This paper presents StructMAE, a novel structure-guided masking strategy designed to refine the existing graph masked autoencoder (GMAE) models. StructMAE involves two steps:
- Structure-based Scoring: Each node is evaluated and assigned a score reflecting its structural significance. Two distinct types of scoring manners are proposed: predefined and learnable scoring.
- Structure-guided Masking: With the obtained assessment scores, we develop an easy-to-hard masking strategy that gradually increases the structural awareness of the self-supervised reconstruction task.
Extensive experiments consistently demonstrate that our StructMAE method outperforms existing state-of-the-art GMAE models in both unsupervised and transfer learning tasks.
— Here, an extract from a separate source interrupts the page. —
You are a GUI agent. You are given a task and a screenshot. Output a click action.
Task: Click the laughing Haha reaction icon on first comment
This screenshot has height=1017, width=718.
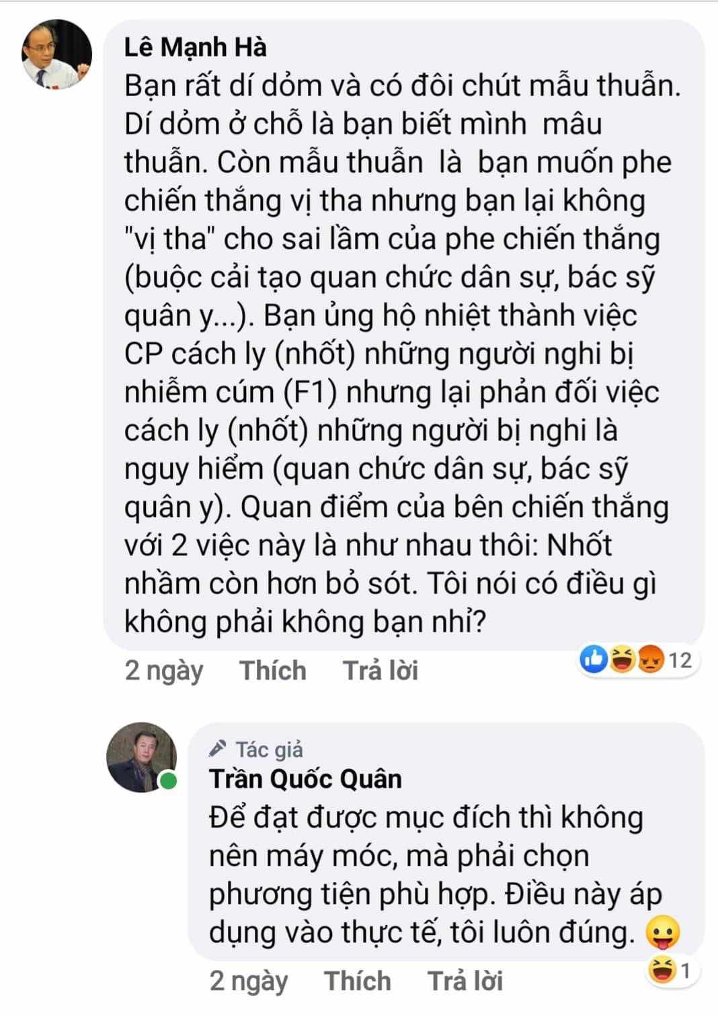(622, 659)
conda create -n structmae-u python=3.8
conda activate structmae-u
pip3 install torch torchvision torchaudio --index-url https://download.pytorch.org/whl/cu118
pip install torch_geometric
pip install ogb
pip install pyyaml
pip install tensorboardX
conda create -n structmae-t python=3.8
conda activate structmae-t
pip install torch==1.13.1+cu116 torchvision==0.14.1+cu116 torchaudio==0.13.1 --extra-index-url https://download.pytorch.org/whl/cu116
pip install torch_geometric==2.0.3
conda install -c conda-forge rdkit
conda activate structmae-u
# Running StructMAE tuned hyperparameters for TuDataset.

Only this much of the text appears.